__Directions for this task__
Write out every entry exactly as it appears.

[Opening Study material section]

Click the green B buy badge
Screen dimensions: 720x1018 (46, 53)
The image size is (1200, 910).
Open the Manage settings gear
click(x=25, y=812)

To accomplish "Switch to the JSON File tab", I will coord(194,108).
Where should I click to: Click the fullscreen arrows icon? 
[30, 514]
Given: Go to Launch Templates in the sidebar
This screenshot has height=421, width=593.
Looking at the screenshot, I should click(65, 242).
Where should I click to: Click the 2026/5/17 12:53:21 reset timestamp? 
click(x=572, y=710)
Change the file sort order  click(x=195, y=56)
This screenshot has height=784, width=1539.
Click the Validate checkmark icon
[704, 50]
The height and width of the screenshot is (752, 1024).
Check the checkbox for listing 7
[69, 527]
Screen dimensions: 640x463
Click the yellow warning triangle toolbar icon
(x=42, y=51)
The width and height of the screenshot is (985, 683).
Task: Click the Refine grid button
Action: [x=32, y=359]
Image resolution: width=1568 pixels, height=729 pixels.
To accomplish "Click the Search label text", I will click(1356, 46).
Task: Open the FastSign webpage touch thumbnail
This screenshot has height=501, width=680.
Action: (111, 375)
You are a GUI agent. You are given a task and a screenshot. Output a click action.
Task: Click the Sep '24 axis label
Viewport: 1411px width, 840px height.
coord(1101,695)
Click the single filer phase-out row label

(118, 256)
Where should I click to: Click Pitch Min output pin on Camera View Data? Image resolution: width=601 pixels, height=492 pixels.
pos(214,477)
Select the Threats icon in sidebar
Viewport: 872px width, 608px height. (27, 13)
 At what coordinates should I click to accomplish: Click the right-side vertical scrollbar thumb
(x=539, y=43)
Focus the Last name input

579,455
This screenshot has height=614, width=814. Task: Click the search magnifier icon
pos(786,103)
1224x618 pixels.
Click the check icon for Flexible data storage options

[Closing Study material section]

__Task answer__
Click the green B buy badge
Screen dimensions: 720x1018 (46, 53)
The image size is (1200, 910).
Open the Manage settings gear
click(x=25, y=812)

To accomplish "Switch to the JSON File tab", I will coord(194,108).
Where should I click to: Click the fullscreen arrows icon? 
[30, 514]
Given: Go to Launch Templates in the sidebar
This screenshot has height=421, width=593.
Looking at the screenshot, I should click(65, 242).
Where should I click to: Click the 2026/5/17 12:53:21 reset timestamp? 
click(x=572, y=710)
Change the file sort order  click(x=195, y=56)
This screenshot has height=784, width=1539.
Click the Validate checkmark icon
[704, 50]
The height and width of the screenshot is (752, 1024).
Check the checkbox for listing 7
[69, 527]
Screen dimensions: 640x463
Click the yellow warning triangle toolbar icon
(x=42, y=51)
The width and height of the screenshot is (985, 683).
Task: Click the Refine grid button
Action: [x=32, y=359]
Image resolution: width=1568 pixels, height=729 pixels.
To accomplish "Click the Search label text", I will click(1356, 46).
Task: Open the FastSign webpage touch thumbnail
This screenshot has height=501, width=680.
Action: (111, 375)
You are a GUI agent. You are given a task and a screenshot. Output a click action.
Task: Click the Sep '24 axis label
Viewport: 1411px width, 840px height.
coord(1101,695)
Click the single filer phase-out row label

(118, 256)
Where should I click to: Click Pitch Min output pin on Camera View Data? Image resolution: width=601 pixels, height=492 pixels.
pos(214,477)
Select the Threats icon in sidebar
Viewport: 872px width, 608px height. (27, 13)
 At what coordinates should I click to accomplish: Click the right-side vertical scrollbar thumb
(x=539, y=43)
Focus the Last name input

579,455
This screenshot has height=614, width=814. Task: Click the search magnifier icon
pos(786,103)
1224x618 pixels.
Click the check icon for Flexible data storage options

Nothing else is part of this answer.